A visual metacognition tool where learners build a growing caterpillar, with each body segment representing a step in their thinking journey.

Visual organisers
Caterpillar diagram

A caterpillar diagram

What is caterpillar?

  • Give each learner or group a caterpillar head template to start with
  • After each thinking step, learners add a body circle describing what they did and why
  • The caterpillar "grows" as thinking progresses through the lesson
  • At the end, learners review their caterpillar to articulate their full thinking journey

How it works

The caterpillar is a visual representation of a learner's thinking journey.
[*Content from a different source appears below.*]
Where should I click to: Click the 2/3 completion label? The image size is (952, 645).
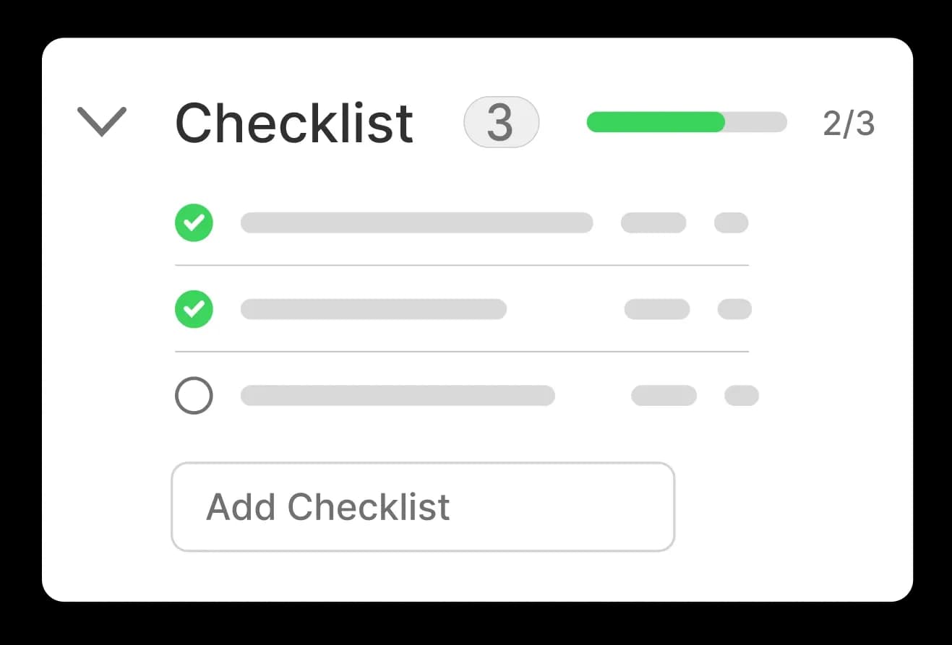tap(849, 123)
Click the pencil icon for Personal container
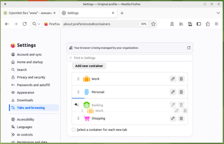224x144 pixels. coord(173,92)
Each circle of the caterpillar's body represents a significant step in the thinking process. Learners start with just the head and add body segments as their thinking develops through a lesson or across several lessons.

Inside each circle, learners record what they did and why, using agreed thinking vocabulary. They might write "We asked questions about the picture" in one circle and "We compared our ideas with another group and changed our minds" in the next. Pictures can be used alongside or instead of words for younger learners.

The power of the caterpillar is that it makes thinking visible. A learner must articulate to another person why their caterpillar has "grown", explaining the steps they took and the decisions they made. This is metacognition in action. Learners are not just doing the task but thinking about how they are thinking.

It can be used on a whole-class basis (a large caterpillar on the wall), in groups, in pairs, or individually. It works for a single lesson or can track thinking across a whole unit of work.

Classroom example

Year 3 learners in a Ceredigion primary school are studying shapes in Mathematics and Numeracy. Working in groups of four, they have a 'feely bag' containing objects and ten picture cards of shapes. One learner is the 'tester' who feels an object in the bag. Others ask yes/no questions using shape vocabulary. Each round of questioning becomes a caterpillar segment: "We asked about corners", "We asked about curved edges", "We decided it was a cylinder." By the end, each group's caterpillar has six or seven segments showing their classification thinking process.

Curriculum for Wales connection

The caterpillar directly develops the "Reflect" strand of thinking skills, specifically metacognition and unpacking the thinking process. It makes the invisible visible, which is exactly what the Curriculum for Wales asks schools to do with developing thinking.

Rainbow Curriculum's Thinking Tools lens lets you map where metacognitive tools like the caterpillar appear in your curriculum, helping you build progression in reflective thinking from Foundation Phase through to Key Stage 3.

Tips

  • Use agreed thinking vocabulary on a classroom display so learners can draw on it when labelling their caterpillar segments.
  • Start with just the head and the first circle. Do not introduce all the segments at once.
  • Photograph completed caterpillars. They make excellent evidence of thinking for Estyn and for learner portfolios.
  • A common pitfall: learners describing what they did rather than how they thought. Model the difference explicitly.
  • For younger learners, use pictures and simple sentence starters inside each circle.